--- start of Task material ---

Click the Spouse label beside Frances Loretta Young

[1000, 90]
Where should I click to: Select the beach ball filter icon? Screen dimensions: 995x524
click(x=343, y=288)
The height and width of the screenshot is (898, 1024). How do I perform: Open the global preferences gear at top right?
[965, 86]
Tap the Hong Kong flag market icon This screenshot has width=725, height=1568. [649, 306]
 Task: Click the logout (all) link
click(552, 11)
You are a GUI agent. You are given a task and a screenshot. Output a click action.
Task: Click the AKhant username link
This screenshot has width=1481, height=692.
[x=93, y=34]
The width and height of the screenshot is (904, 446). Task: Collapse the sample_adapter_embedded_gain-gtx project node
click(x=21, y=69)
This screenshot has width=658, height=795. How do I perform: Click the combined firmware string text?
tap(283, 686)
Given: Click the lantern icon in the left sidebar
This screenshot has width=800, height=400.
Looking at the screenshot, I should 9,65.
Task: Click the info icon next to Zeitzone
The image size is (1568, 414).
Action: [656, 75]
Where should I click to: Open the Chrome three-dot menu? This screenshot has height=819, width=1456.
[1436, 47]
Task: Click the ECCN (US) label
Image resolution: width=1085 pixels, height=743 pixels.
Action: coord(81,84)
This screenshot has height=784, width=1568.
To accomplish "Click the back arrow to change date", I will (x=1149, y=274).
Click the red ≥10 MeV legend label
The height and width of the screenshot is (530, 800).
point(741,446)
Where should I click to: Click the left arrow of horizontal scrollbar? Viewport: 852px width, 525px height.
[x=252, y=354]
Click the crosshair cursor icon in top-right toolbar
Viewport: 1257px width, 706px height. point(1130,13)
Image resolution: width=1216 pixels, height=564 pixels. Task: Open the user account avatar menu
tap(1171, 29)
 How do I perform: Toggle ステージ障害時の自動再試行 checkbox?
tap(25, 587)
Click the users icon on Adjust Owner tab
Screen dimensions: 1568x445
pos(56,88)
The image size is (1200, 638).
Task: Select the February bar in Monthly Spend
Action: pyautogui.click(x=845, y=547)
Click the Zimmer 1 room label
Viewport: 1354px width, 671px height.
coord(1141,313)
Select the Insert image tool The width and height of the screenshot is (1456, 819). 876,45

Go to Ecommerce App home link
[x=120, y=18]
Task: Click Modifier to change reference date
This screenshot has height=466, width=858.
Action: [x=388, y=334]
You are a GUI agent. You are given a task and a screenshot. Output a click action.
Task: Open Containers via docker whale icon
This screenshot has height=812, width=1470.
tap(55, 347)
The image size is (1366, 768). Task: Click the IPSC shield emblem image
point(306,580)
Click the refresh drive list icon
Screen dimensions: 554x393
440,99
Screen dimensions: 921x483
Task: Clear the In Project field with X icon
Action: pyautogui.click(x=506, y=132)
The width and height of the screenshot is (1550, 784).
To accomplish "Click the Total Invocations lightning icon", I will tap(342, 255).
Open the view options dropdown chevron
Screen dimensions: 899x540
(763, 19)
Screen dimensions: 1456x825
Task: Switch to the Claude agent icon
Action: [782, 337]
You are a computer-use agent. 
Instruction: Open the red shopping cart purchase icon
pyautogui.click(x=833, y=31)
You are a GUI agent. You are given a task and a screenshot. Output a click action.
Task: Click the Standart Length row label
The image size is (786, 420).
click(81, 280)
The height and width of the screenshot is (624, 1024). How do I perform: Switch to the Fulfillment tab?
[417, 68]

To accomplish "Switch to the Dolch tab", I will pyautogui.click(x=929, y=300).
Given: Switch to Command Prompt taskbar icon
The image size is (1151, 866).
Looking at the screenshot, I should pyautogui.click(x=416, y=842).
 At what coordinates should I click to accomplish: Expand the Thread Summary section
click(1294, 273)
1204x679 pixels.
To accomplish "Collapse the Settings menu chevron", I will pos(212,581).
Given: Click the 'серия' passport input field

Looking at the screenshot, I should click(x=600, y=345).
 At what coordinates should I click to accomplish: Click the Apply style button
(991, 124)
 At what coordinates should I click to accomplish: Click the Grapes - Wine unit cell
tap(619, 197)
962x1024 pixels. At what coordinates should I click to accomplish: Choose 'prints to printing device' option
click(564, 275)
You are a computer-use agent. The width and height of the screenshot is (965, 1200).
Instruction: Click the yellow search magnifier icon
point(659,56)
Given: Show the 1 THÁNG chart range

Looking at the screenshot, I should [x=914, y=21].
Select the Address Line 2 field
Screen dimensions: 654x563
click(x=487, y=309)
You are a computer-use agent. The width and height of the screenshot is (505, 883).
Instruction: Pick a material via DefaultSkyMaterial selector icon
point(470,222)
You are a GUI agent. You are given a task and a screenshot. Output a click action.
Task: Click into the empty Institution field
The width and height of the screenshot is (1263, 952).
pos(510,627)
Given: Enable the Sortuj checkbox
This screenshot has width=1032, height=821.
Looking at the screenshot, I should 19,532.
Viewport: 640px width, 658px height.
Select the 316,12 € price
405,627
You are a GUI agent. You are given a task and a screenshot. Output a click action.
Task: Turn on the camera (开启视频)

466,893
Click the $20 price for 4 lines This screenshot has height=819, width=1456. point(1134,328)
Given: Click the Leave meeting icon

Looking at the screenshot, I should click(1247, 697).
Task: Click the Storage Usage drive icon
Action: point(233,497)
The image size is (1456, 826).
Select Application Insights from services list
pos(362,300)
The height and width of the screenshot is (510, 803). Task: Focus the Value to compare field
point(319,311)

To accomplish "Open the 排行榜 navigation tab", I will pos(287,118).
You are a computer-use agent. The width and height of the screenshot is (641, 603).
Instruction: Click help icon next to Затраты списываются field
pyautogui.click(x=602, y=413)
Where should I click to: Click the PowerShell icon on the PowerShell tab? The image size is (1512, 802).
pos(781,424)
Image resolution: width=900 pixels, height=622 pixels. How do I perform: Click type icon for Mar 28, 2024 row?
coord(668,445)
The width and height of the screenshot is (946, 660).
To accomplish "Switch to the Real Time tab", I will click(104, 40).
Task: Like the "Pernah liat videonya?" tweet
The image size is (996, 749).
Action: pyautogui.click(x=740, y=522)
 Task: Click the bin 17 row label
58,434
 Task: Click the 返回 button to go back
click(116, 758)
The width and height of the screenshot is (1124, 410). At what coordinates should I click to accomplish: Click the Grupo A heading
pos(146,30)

--- end of Task material ---

Aim of the task. Copy all of the material above line for line, changing nothing.

Exercise solution.
Click the Spouse label beside Frances Loretta Young

[1000, 90]
Where should I click to: Select the beach ball filter icon? Screen dimensions: 995x524
click(x=343, y=288)
The height and width of the screenshot is (898, 1024). How do I perform: Open the global preferences gear at top right?
[965, 86]
Tap the Hong Kong flag market icon This screenshot has width=725, height=1568. [649, 306]
 Task: Click the logout (all) link
click(552, 11)
You are a GUI agent. You are given a task and a screenshot. Output a click action.
Task: Click the AKhant username link
This screenshot has width=1481, height=692.
[x=93, y=34]
The width and height of the screenshot is (904, 446). Task: Collapse the sample_adapter_embedded_gain-gtx project node
click(x=21, y=69)
This screenshot has width=658, height=795. How do I perform: Click the combined firmware string text?
tap(283, 686)
Given: Click the lantern icon in the left sidebar
This screenshot has width=800, height=400.
Looking at the screenshot, I should 9,65.
Task: Click the info icon next to Zeitzone
The image size is (1568, 414).
Action: [656, 75]
Where should I click to: Open the Chrome three-dot menu? This screenshot has height=819, width=1456.
[1436, 47]
Task: Click the ECCN (US) label
Image resolution: width=1085 pixels, height=743 pixels.
Action: coord(81,84)
This screenshot has height=784, width=1568.
To accomplish "Click the back arrow to change date", I will (x=1149, y=274).
Click the red ≥10 MeV legend label
The height and width of the screenshot is (530, 800).
point(741,446)
Where should I click to: Click the left arrow of horizontal scrollbar? Viewport: 852px width, 525px height.
[x=252, y=354]
Click the crosshair cursor icon in top-right toolbar
Viewport: 1257px width, 706px height. point(1130,13)
Image resolution: width=1216 pixels, height=564 pixels. Task: Open the user account avatar menu
tap(1171, 29)
 How do I perform: Toggle ステージ障害時の自動再試行 checkbox?
tap(25, 587)
Click the users icon on Adjust Owner tab
Screen dimensions: 1568x445
pos(56,88)
The image size is (1200, 638).
Task: Select the February bar in Monthly Spend
Action: pyautogui.click(x=845, y=547)
Click the Zimmer 1 room label
Viewport: 1354px width, 671px height.
coord(1141,313)
Select the Insert image tool The width and height of the screenshot is (1456, 819). 876,45

Go to Ecommerce App home link
[x=120, y=18]
Task: Click Modifier to change reference date
This screenshot has height=466, width=858.
Action: [x=388, y=334]
You are a GUI agent. You are given a task and a screenshot. Output a click action.
Task: Open Containers via docker whale icon
This screenshot has height=812, width=1470.
tap(55, 347)
The image size is (1366, 768). Task: Click the IPSC shield emblem image
point(306,580)
Click the refresh drive list icon
Screen dimensions: 554x393
440,99
Screen dimensions: 921x483
Task: Clear the In Project field with X icon
Action: pyautogui.click(x=506, y=132)
The width and height of the screenshot is (1550, 784).
To accomplish "Click the Total Invocations lightning icon", I will tap(342, 255).
Open the view options dropdown chevron
Screen dimensions: 899x540
(763, 19)
Screen dimensions: 1456x825
Task: Switch to the Claude agent icon
Action: [782, 337]
You are a computer-use agent. 
Instruction: Open the red shopping cart purchase icon
pyautogui.click(x=833, y=31)
You are a GUI agent. You are given a task and a screenshot. Output a click action.
Task: Click the Standart Length row label
The image size is (786, 420).
click(81, 280)
The height and width of the screenshot is (624, 1024). How do I perform: Switch to the Fulfillment tab?
[417, 68]

To accomplish "Switch to the Dolch tab", I will pyautogui.click(x=929, y=300).
Given: Switch to Command Prompt taskbar icon
The image size is (1151, 866).
Looking at the screenshot, I should pyautogui.click(x=416, y=842).
 At what coordinates should I click to accomplish: Expand the Thread Summary section
click(1294, 273)
1204x679 pixels.
To accomplish "Collapse the Settings menu chevron", I will pos(212,581).
Given: Click the 'серия' passport input field

Looking at the screenshot, I should click(x=600, y=345).
 At what coordinates should I click to accomplish: Click the Apply style button
(991, 124)
 At what coordinates should I click to accomplish: Click the Grapes - Wine unit cell
tap(619, 197)
962x1024 pixels. At what coordinates should I click to accomplish: Choose 'prints to printing device' option
click(564, 275)
You are a computer-use agent. The width and height of the screenshot is (965, 1200).
Instruction: Click the yellow search magnifier icon
point(659,56)
Given: Show the 1 THÁNG chart range

Looking at the screenshot, I should [x=914, y=21].
Select the Address Line 2 field
Screen dimensions: 654x563
click(x=487, y=309)
You are a computer-use agent. The width and height of the screenshot is (505, 883).
Instruction: Pick a material via DefaultSkyMaterial selector icon
point(470,222)
You are a GUI agent. You are given a task and a screenshot. Output a click action.
Task: Click into the empty Institution field
The width and height of the screenshot is (1263, 952).
pos(510,627)
Given: Enable the Sortuj checkbox
This screenshot has width=1032, height=821.
Looking at the screenshot, I should 19,532.
Viewport: 640px width, 658px height.
Select the 316,12 € price
405,627
You are a GUI agent. You are given a task and a screenshot. Output a click action.
Task: Turn on the camera (开启视频)

466,893
Click the $20 price for 4 lines This screenshot has height=819, width=1456. point(1134,328)
Given: Click the Leave meeting icon

Looking at the screenshot, I should click(1247, 697).
Task: Click the Storage Usage drive icon
Action: point(233,497)
The image size is (1456, 826).
Select Application Insights from services list
pos(362,300)
The height and width of the screenshot is (510, 803). Task: Focus the Value to compare field
point(319,311)

To accomplish "Open the 排行榜 navigation tab", I will pos(287,118).
You are a computer-use agent. The width and height of the screenshot is (641, 603).
Instruction: Click help icon next to Затраты списываются field
pyautogui.click(x=602, y=413)
Where should I click to: Click the PowerShell icon on the PowerShell tab? The image size is (1512, 802).
pos(781,424)
Image resolution: width=900 pixels, height=622 pixels. How do I perform: Click type icon for Mar 28, 2024 row?
coord(668,445)
The width and height of the screenshot is (946, 660).
To accomplish "Switch to the Real Time tab", I will click(104, 40).
Task: Like the "Pernah liat videonya?" tweet
The image size is (996, 749).
Action: pyautogui.click(x=740, y=522)
 Task: Click the bin 17 row label
58,434
 Task: Click the 返回 button to go back
click(116, 758)
The width and height of the screenshot is (1124, 410). At what coordinates should I click to accomplish: Click the Grupo A heading
pos(146,30)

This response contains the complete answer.